By Md. Abdur Rouf Mia (Bangladesh)
The article on ‘Rethinking Growth Policies in the Developing World’ by ‘Dani Rodrik’ basically criticized the policy agenda suggested by the ‘Washington Consensus’ as it failed to produce conceived economic growths in many developing countries (e.g., many African and Latin American Countries), which followed ten principles in the original ‘Washington Consensus’. Rather, he pointed out that the countries (e.g., China, India, and Vietnam) that followed heterodox policies have achieved significant economic growths in last two or three decades.

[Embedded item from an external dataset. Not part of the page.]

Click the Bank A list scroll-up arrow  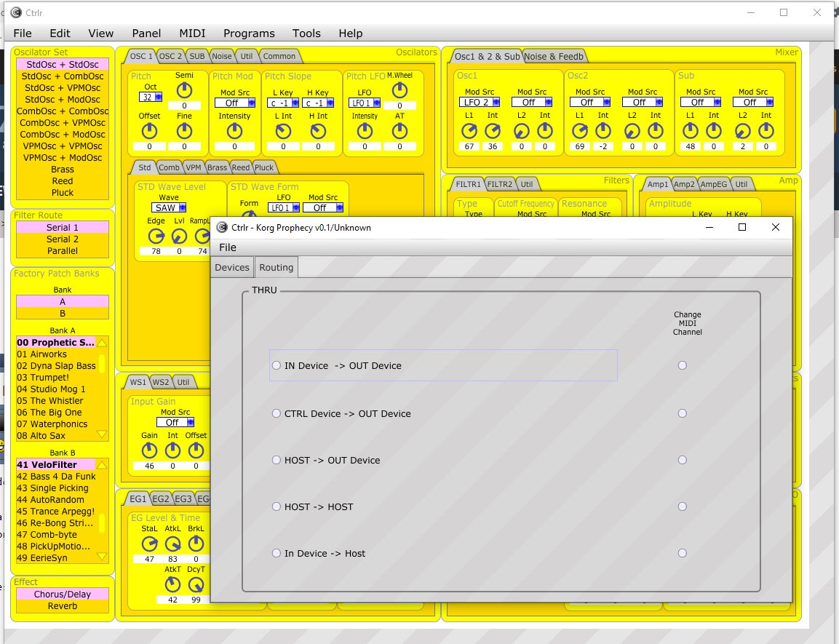click(x=102, y=343)
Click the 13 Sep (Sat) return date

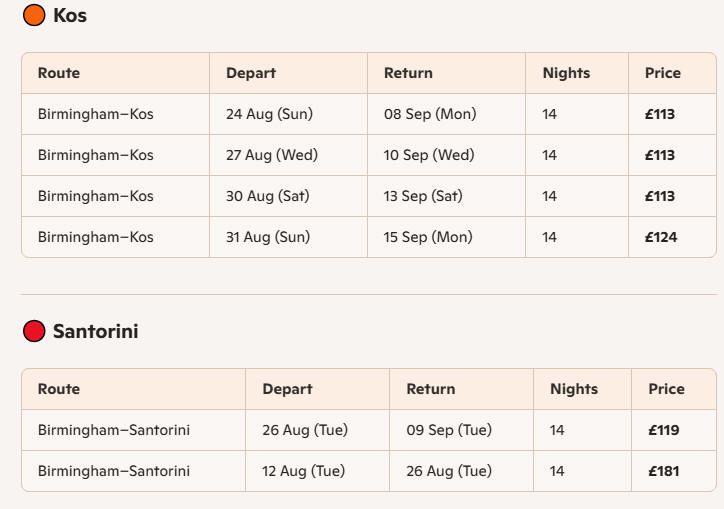[423, 196]
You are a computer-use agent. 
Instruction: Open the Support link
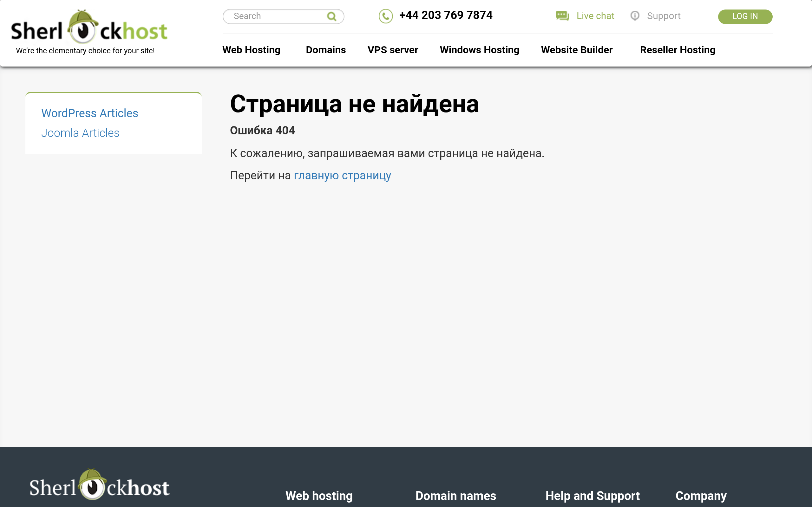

In this context, in order to provide effective guidance to the developing countries for achieving economic growth, this paper evaluates the strengths and shortcomings of two potential approaches: (1) an extension of the Washington Consensus adding ten more principles, and (2) a diagnostic approach to growth strategies.
The Augmented Washington Consensus, in fact, adds several policy agenda (e.g., flexible labor markets, anti-corruption) to remedy the weaknesses in the implementation of the original ten principles (e.g., openness, fiscal discipline, and privatization) of the ‘Washington Consensus’. However, again Rodrik has suspected the efficacy of the long-listed reform agenda due to several issues. Firstly, the reform agenda does not provide any priority, and they are being suggested without much consideration of their adaptability to the local conditions. Moreover, efforts on many diverse issues may not attain the ultimate goal. On the other hand, implementing ‘the best as you can’ suggested by the proponents of the ‘Washington Consensus’ would induce opportunistic strategy, which may end up with unexpected results (e.g., low returns). Secondly, there is a possibility to augment the reform agenda in future in the case of failure by putting responsibility on the adopters’ shoulder for not conforming many of the long-listed principles.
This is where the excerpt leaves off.